HISTTIMEFORMAT=’%F %T ‘ – will list (and save) history entries with timestamps, not sure how much this will help for security but maybe together with restricted shell (which can forbid change to shell variables as well as erasing of history file) you can get a VERY useful data set about what happened when, instead of a “flat list” of commands executed without a timestamp to correlate to.
remote logging of shell commands – there are a few links I found to enable remote logging of shell commands – this way you can get a list of what a hacker did through a shell on your compromised server on a remote logging server. I’ve even heard of people who go all the way and use “screen” as their login shell, which can also log everything.

By: Ron Loftin

Ron Loftin — Sun, 19 Jul 2009 21:42:41 +0000

I’ve been comparing what you suggest for system hardening with my approach, and I have a few observations about the section on modifying fstab.

I definitely agree with limiting what the normal, unprivileged peasants can do.

In your example, you seem to have overlooked the world-writable /dev/shm. I admit that I only noticed this recently myself, but I have made that “nodev,nosuid” along with the other places you note where the users have write access.

Since CentOS uses udev, I give all filesystems, including root, the “nodev” options. As long as udev is doing all the device handling, I don’t seem to have any need for device files to be created on disk anywhere.

It may be overkill, but on systems with a separate /boot filesystem, I make that “noauto” to protect the kernel. After all, the only time that /boot actually NEEDS to be mounted is during kernel installation/upgrade operations. Call me paranoid if you want. I don’t mind. ;>

As a minor detail, my reading of the man page says that the “default” entry in the options field of fstab is unnecessary when specifying additional parameters there. It doesn’t hurt anything, and if you want it there in your example to remind the less-experienced admins that the defaults stay in place unless explicitly changed, I understand.

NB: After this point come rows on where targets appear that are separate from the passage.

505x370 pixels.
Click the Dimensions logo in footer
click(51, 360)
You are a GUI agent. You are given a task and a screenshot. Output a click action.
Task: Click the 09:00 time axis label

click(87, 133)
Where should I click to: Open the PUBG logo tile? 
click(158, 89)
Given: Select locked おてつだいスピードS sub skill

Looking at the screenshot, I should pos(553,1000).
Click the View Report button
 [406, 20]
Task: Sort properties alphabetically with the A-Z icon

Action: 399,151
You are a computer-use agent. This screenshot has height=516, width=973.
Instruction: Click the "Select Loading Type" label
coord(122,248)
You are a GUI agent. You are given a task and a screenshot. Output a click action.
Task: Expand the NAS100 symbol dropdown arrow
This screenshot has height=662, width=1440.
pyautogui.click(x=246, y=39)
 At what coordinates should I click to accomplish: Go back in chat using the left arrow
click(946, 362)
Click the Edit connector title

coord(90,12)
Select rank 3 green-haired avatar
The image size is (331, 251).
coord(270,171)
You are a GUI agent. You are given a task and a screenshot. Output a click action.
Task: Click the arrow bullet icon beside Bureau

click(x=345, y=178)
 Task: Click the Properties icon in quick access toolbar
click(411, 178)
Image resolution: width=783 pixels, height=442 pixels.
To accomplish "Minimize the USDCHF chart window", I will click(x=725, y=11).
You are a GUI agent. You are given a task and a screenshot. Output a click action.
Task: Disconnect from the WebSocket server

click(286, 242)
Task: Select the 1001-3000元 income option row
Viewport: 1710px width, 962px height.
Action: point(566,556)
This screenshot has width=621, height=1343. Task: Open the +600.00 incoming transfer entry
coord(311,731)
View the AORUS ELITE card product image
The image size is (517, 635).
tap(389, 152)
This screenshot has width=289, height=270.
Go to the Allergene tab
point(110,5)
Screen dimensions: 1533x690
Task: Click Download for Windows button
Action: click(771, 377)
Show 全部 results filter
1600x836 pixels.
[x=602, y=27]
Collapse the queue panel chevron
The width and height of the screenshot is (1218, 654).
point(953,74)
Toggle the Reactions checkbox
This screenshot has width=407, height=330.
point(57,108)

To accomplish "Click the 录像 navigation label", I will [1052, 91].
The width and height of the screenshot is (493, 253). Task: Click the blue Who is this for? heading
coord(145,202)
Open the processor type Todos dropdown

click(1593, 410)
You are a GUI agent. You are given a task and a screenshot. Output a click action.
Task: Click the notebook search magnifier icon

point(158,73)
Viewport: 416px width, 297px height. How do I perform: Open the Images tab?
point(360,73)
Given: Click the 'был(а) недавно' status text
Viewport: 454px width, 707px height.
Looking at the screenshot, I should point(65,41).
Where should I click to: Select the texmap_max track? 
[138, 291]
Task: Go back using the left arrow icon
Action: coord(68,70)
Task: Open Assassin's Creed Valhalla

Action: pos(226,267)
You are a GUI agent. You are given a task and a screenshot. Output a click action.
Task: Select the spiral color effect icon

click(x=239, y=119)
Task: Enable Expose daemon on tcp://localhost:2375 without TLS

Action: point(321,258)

Thanks for collecting this stuff in one place so folks can easily refer to it.

By: Jim Perrin

Jim Perrin — Thu, 16 Jul 2009 18:02:55 +0000

This is very doable. I even have a script to enumerate users and only allow root to use cron unless others are added

By: Aron Parsons

Aron Parsons — Thu, 16 Jul 2009 13:29:56 +0000

Try this for PAM:

# cd /etc/pam.d
# cat < system-auth-local
auth requisite pam_tally2.so unlock_time=900 onerr=fail no_magic_root
auth include system-auth-ac

account requisite pam_tally2.so
account include system-auth-ac

password include system-auth-ac

session include system-auth-ac
EOF

# ln -sf system-auth-local system-auth

This will keep authconfig from wiping out your changes in the future. Also, the pam_tally2 lines should be at the top of the auth/account sections.

By: irado

irado — Thu, 16 Jul 2009 13:17:19 +0000

there are some errors:

#sysctl -p /etc/sysctl.conf

error: “net.ipv4.icmp_ignore_bogus_error_messages” is an unknown key

every key with ” redirects” keyword MUST have underscore and NOT spaces connecting the previous word and the “redirects” word.

example:

net.ipv4.conf.all.send redirects must be changed to:
net.ipv4.conf.all.send_redirects

By: Michae Fox

Michae Fox — Tue, 14 Jul 2009 07:24:31 +0000

Thanks for starting the wiki page on CentOS hardening. Just what the doctor ordered. Especially if contains up to date information.

By: AJay

AJay — Mon, 13 Jul 2009 18:55:55 +0000

What about a section on limiting cron, by editing cron.allow? I was compromised a while ago and there was a script in /var/lib/cron.